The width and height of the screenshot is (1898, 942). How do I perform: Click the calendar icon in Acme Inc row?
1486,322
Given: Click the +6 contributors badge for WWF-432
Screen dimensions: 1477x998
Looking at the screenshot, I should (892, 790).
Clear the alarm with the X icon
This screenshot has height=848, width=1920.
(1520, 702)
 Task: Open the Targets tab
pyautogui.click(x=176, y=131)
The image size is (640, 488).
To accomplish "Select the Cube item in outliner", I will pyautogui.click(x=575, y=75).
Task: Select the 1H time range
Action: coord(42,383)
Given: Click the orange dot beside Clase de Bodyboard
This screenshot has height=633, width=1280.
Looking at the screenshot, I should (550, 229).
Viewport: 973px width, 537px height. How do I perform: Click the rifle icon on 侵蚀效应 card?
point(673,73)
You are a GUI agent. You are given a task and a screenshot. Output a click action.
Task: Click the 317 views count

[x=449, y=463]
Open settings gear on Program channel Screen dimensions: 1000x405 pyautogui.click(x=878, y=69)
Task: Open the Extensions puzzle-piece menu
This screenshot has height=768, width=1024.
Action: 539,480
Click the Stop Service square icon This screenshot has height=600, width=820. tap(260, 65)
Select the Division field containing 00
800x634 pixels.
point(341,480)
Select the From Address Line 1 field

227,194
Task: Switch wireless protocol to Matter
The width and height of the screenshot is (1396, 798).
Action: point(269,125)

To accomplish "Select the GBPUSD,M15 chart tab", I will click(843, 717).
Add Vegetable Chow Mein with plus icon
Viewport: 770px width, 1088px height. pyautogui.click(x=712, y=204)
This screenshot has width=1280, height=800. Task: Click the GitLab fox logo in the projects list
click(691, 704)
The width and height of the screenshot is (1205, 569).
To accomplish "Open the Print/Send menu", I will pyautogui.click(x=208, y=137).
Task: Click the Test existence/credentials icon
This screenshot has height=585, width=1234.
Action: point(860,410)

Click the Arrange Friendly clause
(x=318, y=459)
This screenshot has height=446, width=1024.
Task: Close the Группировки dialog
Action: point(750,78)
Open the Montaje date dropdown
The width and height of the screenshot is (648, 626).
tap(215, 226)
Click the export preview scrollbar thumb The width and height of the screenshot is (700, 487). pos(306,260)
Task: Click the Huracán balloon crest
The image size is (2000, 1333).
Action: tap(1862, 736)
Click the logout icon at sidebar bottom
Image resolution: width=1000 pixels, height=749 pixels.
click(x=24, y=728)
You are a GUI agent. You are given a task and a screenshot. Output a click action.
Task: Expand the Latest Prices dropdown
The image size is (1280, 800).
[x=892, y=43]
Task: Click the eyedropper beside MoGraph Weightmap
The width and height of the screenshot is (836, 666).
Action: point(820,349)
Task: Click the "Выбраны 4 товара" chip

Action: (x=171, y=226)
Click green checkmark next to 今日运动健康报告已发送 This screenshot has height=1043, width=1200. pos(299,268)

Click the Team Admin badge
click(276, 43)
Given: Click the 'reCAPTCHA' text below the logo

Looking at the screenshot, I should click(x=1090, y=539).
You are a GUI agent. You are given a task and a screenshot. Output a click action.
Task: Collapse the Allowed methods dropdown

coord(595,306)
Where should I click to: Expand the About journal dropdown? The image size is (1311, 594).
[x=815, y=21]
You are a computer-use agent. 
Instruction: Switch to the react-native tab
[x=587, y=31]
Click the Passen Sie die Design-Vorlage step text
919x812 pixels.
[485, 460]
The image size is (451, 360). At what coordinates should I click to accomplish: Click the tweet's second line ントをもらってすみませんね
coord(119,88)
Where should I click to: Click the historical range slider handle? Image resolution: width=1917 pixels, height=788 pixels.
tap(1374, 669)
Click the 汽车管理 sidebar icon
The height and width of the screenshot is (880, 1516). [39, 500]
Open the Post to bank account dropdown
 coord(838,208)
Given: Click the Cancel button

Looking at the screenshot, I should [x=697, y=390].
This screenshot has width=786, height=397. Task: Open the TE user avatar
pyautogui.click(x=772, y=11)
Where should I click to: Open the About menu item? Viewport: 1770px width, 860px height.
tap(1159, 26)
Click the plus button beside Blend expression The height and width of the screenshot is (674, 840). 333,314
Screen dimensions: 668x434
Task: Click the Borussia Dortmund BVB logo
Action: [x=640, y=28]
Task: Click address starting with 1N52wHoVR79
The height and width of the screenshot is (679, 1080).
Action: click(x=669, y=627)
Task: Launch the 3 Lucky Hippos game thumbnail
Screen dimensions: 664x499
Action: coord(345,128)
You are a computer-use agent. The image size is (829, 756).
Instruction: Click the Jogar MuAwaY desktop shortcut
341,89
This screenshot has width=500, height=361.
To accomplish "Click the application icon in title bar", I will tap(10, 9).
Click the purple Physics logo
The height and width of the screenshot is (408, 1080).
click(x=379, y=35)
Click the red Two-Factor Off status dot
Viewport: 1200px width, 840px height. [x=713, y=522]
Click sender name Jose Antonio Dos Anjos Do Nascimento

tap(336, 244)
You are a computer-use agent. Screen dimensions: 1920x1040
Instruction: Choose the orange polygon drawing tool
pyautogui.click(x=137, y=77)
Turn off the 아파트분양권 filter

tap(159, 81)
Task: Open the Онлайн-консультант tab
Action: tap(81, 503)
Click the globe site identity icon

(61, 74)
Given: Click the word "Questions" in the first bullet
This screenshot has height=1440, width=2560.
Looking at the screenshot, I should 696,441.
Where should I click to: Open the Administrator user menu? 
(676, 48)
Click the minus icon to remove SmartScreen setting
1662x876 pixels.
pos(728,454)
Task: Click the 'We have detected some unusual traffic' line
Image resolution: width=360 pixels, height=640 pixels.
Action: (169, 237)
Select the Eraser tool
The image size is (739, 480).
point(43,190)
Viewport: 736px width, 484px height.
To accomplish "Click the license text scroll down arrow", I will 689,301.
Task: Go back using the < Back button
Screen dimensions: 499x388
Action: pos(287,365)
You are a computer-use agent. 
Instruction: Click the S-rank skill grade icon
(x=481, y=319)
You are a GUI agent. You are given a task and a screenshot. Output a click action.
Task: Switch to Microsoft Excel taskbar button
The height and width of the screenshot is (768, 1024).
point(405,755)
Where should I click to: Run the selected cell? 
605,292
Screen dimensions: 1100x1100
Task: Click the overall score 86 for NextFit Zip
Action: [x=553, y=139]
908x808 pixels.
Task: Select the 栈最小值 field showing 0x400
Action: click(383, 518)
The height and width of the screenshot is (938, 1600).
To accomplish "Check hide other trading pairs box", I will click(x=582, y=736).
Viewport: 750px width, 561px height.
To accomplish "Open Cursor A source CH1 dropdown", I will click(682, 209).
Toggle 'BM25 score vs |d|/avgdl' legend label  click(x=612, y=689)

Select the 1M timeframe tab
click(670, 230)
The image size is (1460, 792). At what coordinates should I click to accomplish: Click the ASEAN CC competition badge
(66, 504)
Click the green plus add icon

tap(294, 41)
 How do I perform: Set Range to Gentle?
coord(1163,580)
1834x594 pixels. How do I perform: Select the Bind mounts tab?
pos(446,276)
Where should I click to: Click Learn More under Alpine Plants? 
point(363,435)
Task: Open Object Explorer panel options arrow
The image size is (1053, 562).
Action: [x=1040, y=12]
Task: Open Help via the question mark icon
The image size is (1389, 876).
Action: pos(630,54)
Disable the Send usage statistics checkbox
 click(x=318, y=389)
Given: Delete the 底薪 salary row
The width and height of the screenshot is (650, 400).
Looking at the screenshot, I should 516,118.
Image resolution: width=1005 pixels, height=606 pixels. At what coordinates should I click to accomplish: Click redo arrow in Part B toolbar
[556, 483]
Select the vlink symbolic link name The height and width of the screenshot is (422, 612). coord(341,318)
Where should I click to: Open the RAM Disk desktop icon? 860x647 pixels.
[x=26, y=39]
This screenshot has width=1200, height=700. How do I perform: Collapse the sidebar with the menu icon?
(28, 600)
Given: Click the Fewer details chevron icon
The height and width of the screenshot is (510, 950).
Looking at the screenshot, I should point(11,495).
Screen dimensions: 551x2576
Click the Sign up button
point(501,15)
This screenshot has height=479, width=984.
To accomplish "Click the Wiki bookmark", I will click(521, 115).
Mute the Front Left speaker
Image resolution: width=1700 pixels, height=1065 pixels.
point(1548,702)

**Work item**
Within the material above, transcribe exactly the lines that run from the line holding "This screenshot has width=1280, height=800." through the line holding "Task: Click the Test".

**Answer to the problem**
This screenshot has width=1280, height=800. Task: Click the GitLab fox logo in the projects list
click(691, 704)
The width and height of the screenshot is (1205, 569).
To accomplish "Open the Print/Send menu", I will pyautogui.click(x=208, y=137).
Task: Click the Test existence/credentials icon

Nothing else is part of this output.